I wonder..do you have a way testing for ketones...you should have, and if your ketones are high it would be legimate to present to A and E and then they may get you some sort of urgent referral?
It doesn't seem right that you have had to deal with those levels for 2 years.
Thank you for your validation of exactly how I am feeling. To be honest I agree - I have been fobbed off every which way from the practice non specialist “diabetic” nurse (who unlike hospital trained diabetic specialist nurses has no power to prescribe anything) who just has, and continues to tell me, that I must be doing something wrong with my diet or secretly eating bars of chocolate multiple times a day. Or not exercising enough or not this enough or not that enough. GPS have been better but they are kind of just shrugging their shoulders at me now. I feel like I’m so young and it’s just so uncontrollable and I’m losing hope for what my future looks like.

It’s very uncontrolled and I have tried everything. I am tired and frustrated and fed up. I have considered going to a and e when they get really high (believe it or not the graph I shared is just a basic day - there are days where I regularly hit mid 20s) but I think my good old British sense of “I’m not unwell enough” guilt kicks in and I end up just not going.
 
I think that is wise.
Judging by that Libre graph you have uncontrolled diabetes which will impact your mental ability and emotions and you are currently waiting for an appointment to get appropriate treatment but there is a waiting list. If you say to your boss that you are aware that sometimes you say things out of character or not appropriate and it is a known symptom of uncontrolled diabetes/erratic BG levels and that you are doing your best to manage it with a very strict dietary regime but it needs additional treatment, which you can't get until you get an appointment with a specialist, hopefully it will sound more like you are self aware and doing your best, rather than making excuses. Definitely better for it to come from you, as wait until someone else raises it with your boss, perhaps in the form of a complaint.
Thank you Barbara for your kind words and your great suggestions. This is just a standard “day in the life of my blood sugar” but on several occasions over the last few weeks I have had several mid twenties spikes which makes my mood and exhaustion levels worse. I am on medication but it just doesn’t seem to be doing anything. I agree it’s better to come from me, and I am in a bit of a catch 22 where I can’t do anything about it until I see an Endo. So frustrating. I’m going to talk to him on Monday. Thank you again!
 
Not much to add apart from totally feel ya on the fighting with GPs who won't budge on doing anything useful.

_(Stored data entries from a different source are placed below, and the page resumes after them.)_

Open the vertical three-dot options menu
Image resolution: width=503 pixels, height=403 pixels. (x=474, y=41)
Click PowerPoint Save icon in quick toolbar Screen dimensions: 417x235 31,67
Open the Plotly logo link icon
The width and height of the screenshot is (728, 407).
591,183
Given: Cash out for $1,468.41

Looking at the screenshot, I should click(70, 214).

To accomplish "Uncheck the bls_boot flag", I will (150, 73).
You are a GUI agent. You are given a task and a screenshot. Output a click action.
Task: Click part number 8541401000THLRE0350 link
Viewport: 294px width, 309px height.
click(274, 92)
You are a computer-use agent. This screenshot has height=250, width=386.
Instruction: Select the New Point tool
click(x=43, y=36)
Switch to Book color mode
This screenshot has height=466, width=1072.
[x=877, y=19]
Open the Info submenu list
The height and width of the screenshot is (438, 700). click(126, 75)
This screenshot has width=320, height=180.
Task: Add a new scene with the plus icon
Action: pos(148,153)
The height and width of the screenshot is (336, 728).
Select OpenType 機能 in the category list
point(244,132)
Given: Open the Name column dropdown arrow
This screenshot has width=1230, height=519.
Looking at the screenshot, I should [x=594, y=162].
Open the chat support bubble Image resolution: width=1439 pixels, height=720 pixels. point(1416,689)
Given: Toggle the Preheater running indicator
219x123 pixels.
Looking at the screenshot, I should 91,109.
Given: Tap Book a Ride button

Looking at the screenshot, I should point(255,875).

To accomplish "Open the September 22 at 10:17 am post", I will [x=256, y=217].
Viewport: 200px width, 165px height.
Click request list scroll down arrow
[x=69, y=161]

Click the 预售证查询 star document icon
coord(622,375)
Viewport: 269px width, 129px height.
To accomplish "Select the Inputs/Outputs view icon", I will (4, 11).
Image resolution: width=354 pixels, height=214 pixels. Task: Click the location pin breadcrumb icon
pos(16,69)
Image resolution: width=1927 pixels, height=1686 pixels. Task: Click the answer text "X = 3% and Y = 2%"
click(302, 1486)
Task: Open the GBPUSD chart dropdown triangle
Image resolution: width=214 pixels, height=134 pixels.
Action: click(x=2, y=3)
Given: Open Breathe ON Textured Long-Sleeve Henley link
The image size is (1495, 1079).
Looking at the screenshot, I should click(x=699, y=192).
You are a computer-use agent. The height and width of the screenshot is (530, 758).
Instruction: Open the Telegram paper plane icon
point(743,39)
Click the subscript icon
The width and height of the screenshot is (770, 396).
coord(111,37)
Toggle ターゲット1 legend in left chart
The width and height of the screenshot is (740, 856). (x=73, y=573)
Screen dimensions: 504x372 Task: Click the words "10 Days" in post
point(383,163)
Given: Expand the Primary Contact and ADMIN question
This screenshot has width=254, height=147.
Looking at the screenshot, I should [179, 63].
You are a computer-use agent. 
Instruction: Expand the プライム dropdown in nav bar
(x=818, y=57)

I think they paid more heed to what I was saying when I said "I'm not a protocol, I'm a person and things aren't going great" after the usual well we have to wait x time before doing anything.
It was DSN who I was finally referred to after my a1c bounced back up (test was done early) and she had decided I needed insulin within 2 mins and had it in my hands the next day. Different ballgame.
(Scotland too)
Good luck and hugs x
 
I can relate, I act drunk apparently when I go too high or low, it’s awfully worrying especially when I was well enough to work in a people facing role .
 
For most type 2s eating a low carb diet and seeing a return to close to normal numbers is almost diagnostic.
The fact that you are not seeing that should be getting some reaction from your HCPs, and that nurse should be given a sharp lesson in how to speak to patients. I had similar comments for almost half a century and I began to respond in kind as it was getting beyond a joke.
Perhaps asking if you should use A & E when you are acting strangely might get some response. I do hope that you can get some attention soon rather than the dreadful indifference you describe.